[Stored records]
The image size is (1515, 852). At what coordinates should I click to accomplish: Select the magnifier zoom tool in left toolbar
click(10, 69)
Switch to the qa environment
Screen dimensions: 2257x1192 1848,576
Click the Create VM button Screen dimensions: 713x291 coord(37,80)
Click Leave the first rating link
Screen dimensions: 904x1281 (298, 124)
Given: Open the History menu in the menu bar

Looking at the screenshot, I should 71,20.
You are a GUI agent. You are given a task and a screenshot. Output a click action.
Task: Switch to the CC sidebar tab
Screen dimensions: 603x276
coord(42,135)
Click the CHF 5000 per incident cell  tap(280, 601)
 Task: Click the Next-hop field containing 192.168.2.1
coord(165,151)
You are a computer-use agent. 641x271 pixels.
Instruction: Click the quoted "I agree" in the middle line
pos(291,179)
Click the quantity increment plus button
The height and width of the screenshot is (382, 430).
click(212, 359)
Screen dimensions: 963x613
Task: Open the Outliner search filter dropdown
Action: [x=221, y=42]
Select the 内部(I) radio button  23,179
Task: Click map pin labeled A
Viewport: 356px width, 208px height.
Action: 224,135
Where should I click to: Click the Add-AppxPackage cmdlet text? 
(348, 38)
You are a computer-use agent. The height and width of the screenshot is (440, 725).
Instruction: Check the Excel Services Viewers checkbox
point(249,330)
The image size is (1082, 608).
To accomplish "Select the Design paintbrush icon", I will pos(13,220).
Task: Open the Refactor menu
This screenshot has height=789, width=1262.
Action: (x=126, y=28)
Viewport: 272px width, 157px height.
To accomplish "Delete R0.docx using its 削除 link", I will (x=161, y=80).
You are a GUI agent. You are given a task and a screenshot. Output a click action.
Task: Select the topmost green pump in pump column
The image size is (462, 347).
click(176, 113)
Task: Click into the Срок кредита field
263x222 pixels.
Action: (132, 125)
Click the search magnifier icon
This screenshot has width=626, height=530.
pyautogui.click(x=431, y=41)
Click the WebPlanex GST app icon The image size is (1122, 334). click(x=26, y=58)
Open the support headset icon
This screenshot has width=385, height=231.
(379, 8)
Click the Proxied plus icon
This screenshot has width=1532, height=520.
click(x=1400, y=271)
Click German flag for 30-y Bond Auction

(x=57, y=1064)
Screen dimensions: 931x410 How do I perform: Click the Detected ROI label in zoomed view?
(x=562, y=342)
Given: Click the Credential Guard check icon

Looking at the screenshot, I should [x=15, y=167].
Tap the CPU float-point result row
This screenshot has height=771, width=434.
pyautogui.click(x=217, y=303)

Your assignment
Provide an exact transcription of every entry above.

Response for this exercise
The image size is (1515, 852). At what coordinates should I click to accomplish: Select the magnifier zoom tool in left toolbar
click(10, 69)
Switch to the qa environment
Screen dimensions: 2257x1192 1848,576
Click the Create VM button Screen dimensions: 713x291 coord(37,80)
Click Leave the first rating link
Screen dimensions: 904x1281 (298, 124)
Given: Open the History menu in the menu bar

Looking at the screenshot, I should 71,20.
You are a GUI agent. You are given a task and a screenshot. Output a click action.
Task: Switch to the CC sidebar tab
Screen dimensions: 603x276
coord(42,135)
Click the CHF 5000 per incident cell  tap(280, 601)
 Task: Click the Next-hop field containing 192.168.2.1
coord(165,151)
You are a computer-use agent. 641x271 pixels.
Instruction: Click the quoted "I agree" in the middle line
pos(291,179)
Click the quantity increment plus button
The height and width of the screenshot is (382, 430).
click(212, 359)
Screen dimensions: 963x613
Task: Open the Outliner search filter dropdown
Action: [x=221, y=42]
Select the 内部(I) radio button  23,179
Task: Click map pin labeled A
Viewport: 356px width, 208px height.
Action: 224,135
Where should I click to: Click the Add-AppxPackage cmdlet text? 
(348, 38)
You are a computer-use agent. The height and width of the screenshot is (440, 725).
Instruction: Check the Excel Services Viewers checkbox
point(249,330)
The image size is (1082, 608).
To accomplish "Select the Design paintbrush icon", I will pos(13,220).
Task: Open the Refactor menu
This screenshot has height=789, width=1262.
Action: (x=126, y=28)
Viewport: 272px width, 157px height.
To accomplish "Delete R0.docx using its 削除 link", I will (x=161, y=80).
You are a GUI agent. You are given a task and a screenshot. Output a click action.
Task: Select the topmost green pump in pump column
The image size is (462, 347).
click(176, 113)
Task: Click into the Срок кредита field
263x222 pixels.
Action: (132, 125)
Click the search magnifier icon
This screenshot has width=626, height=530.
pyautogui.click(x=431, y=41)
Click the WebPlanex GST app icon The image size is (1122, 334). click(x=26, y=58)
Open the support headset icon
This screenshot has width=385, height=231.
(379, 8)
Click the Proxied plus icon
This screenshot has width=1532, height=520.
click(x=1400, y=271)
Click German flag for 30-y Bond Auction

(x=57, y=1064)
Screen dimensions: 931x410 How do I perform: Click the Detected ROI label in zoomed view?
(x=562, y=342)
Given: Click the Credential Guard check icon

Looking at the screenshot, I should [x=15, y=167].
Tap the CPU float-point result row
This screenshot has height=771, width=434.
pyautogui.click(x=217, y=303)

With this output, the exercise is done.